__EXERCISE SET__
(1) In the Day 51 page, what does Vincent do in Paris?
(2) Please reproduce word for word the part of the Day 51 page between "Wake at 7.15" and "like a student.", inclusive.

__EXCERPT__
☆ ☆ ☆ ☆ ☆

Sue and Martin in Mallorca 2019

Sue and Martin in Mallorca 2019
On the Archduke's Path in Mallorca

Tuesday, 10 December 2019

Pyrenees HRP - 2004 - Day 51

Amelie-Les-Bains - lunchtime
 
Sue and Martin's Big Adventure
 
Day 51 - Tuesday 14 September 2004 - Stage 42

Postcard Summary
Gite in cloud to Amelie-Les-Bains
Foggy descent, mainly on Deserted Dirt Roads – 4.2 hours, 16 km, 100m ascent
The gite looked a bit like a prison, but we spent a pleasant evening in the restaurant next door with Vincent and Ann.  Vincent is a fiddler who busks in Paris.  We spent most of the morning in a cloud, then had a nice lunch in Amelie, a lazy afternoon and an extra walk up a gorge, and a very nice evening meal in Le Poivre Vert.

 
 
Diary Entry (by Martin)
Wake at 7.15 in our gîte dormitory and had a chatty breakfast with Vincent and Ann, our novice walking friends. Ann tells us about her job as a production manager in a lasagne and pasta making factory. She looks like a student.
 
It is still foggy outside. We have only seen this place in the fog, and it does look a little prison like. But it has served its purpose well and at 8.35 we stride off into the fog. We follow Joosten's descent route to Amelie - a few amendments to his description are needed as usual. Waterproofs go on and off. They are not really needed, but it's a bit damp walking through cloud from 1500 metres down to 400 metres.

☆ ☆ ☆ ☆ ☆

__DATA EXCERPT__
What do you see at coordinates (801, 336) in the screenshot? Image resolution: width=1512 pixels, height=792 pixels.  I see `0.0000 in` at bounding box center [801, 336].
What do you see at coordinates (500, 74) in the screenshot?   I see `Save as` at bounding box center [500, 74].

☆ ☆ ☆ ☆ ☆

__ANSWERS TO THE EXERCISE__
(1) He is a fiddler who busks in Paris.

(2)
Wake at 7.15 in our gîte dormitory and had a chatty breakfast with Vincent and Ann, our novice walking friends. Ann tells us about her job as a production manager in a lasagne and pasta making factory. She looks like a student.